Prince William swaps military for animal welfare

Prince William swaps military for animal welfare

LONDON - Prince William is leaving Britain's armed forces to take up royal and charity duties, beginning with a key role in a new global wildlife conservation partnership, Kensington Palace said on Thursday.

The second-in-line to the British throne, who became a father in July, completed his last shift as a Royal Air Force search and rescue helicopter pilot on Tuesday after seven years in the military.

The 31-year-old Duke of Cambridge is in a "transitional" year, sources have said, and is considering options for his "public service" with a formal announcement to be made about his decision within the next 12 months.

But he said on Thursday that he would start by bringing together seven top conservation organisations in a group called "United for Wildlife", as part of which he has filmed a video with former footballer David Beckham.

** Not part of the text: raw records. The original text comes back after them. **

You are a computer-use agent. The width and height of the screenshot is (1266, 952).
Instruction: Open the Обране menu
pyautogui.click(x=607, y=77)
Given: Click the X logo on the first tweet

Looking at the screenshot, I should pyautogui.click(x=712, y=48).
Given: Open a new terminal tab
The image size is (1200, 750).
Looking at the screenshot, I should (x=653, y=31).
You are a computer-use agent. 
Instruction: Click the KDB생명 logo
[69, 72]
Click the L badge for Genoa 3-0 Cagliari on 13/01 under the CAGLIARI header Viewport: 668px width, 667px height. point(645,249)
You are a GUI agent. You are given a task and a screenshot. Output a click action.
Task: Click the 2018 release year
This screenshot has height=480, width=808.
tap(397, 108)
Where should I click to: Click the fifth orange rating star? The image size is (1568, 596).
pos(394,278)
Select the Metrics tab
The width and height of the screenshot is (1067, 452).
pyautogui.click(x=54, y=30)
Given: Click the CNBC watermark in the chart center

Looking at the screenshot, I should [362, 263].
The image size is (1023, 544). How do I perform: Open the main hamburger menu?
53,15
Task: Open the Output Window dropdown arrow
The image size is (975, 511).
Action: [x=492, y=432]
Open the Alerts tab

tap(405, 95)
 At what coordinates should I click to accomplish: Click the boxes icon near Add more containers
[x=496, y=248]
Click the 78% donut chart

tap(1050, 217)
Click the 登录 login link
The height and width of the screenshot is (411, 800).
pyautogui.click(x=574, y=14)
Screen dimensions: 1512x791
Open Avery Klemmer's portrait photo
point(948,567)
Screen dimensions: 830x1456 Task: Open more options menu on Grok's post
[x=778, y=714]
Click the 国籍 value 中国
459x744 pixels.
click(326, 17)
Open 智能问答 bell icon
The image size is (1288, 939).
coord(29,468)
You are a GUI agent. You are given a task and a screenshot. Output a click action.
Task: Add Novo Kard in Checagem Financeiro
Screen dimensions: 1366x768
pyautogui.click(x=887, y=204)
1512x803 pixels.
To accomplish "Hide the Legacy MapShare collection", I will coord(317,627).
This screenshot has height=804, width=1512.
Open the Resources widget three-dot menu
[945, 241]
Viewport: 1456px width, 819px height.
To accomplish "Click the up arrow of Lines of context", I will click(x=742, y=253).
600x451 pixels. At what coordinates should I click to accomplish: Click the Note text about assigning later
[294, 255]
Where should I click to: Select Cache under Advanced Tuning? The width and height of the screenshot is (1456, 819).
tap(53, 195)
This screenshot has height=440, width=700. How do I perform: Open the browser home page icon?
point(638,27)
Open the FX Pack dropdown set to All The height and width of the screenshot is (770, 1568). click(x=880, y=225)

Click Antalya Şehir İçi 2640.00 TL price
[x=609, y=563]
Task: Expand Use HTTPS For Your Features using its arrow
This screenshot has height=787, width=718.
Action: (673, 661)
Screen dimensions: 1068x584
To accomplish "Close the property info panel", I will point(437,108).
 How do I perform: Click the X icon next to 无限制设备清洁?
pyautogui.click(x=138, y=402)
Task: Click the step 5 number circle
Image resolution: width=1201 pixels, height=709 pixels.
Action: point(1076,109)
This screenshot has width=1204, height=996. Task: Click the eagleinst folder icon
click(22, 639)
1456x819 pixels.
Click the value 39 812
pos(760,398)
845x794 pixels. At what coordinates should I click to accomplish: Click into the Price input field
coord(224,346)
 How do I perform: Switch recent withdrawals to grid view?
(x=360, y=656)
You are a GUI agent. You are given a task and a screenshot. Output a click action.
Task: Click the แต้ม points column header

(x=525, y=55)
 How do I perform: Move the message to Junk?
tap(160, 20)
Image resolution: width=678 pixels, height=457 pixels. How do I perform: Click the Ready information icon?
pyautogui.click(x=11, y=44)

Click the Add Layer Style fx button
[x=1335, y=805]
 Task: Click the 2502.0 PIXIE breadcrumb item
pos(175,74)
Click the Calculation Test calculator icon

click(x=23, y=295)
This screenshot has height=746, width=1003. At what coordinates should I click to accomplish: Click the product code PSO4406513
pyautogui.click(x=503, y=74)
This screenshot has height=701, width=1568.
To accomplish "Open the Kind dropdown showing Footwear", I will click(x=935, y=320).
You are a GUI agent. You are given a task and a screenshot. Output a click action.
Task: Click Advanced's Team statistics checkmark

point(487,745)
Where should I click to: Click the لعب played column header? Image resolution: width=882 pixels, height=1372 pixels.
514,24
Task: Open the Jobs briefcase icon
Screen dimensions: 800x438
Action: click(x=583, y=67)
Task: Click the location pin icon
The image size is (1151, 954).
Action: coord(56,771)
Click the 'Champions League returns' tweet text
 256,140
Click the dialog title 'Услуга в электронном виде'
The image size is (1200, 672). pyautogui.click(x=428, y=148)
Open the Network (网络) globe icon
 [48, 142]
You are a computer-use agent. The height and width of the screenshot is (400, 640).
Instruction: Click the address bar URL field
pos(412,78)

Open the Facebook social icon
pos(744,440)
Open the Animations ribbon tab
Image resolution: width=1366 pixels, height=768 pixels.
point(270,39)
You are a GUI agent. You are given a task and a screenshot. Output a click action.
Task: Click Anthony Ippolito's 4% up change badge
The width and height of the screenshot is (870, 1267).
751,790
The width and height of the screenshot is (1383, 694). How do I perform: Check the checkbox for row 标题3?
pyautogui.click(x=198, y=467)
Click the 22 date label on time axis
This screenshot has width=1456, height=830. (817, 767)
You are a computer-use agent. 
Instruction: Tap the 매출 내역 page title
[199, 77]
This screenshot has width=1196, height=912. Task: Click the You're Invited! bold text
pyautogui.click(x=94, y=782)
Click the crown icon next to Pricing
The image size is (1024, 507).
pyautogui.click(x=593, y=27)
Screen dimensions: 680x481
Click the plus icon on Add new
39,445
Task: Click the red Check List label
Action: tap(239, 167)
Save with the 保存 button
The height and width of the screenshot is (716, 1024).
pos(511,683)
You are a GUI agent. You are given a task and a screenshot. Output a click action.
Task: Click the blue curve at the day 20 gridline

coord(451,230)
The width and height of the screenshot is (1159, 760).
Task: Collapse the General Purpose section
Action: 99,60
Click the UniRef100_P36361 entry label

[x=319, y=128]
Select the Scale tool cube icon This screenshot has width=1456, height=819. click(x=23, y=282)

The prince said that the new group, of which he will be president, would "provide the impetus for a renewed commitment and action to protect endangered species and habitats for future generations".

Speaking of the danger of extinction, William added: "We must work together to prevent this catastrophe and allow our children the opportunity to experience wildlife in its many beautiful and varied forms."

William's change of career comes just two months after his wife Kate gave birth to a baby boy, Prince George of Cambridge.

Kate made a sparkling return into the limelight on Thursday as she accompanied her husband to an awards ceremony recognising outstanding conservationists, dressed in an eye-catching silver gown.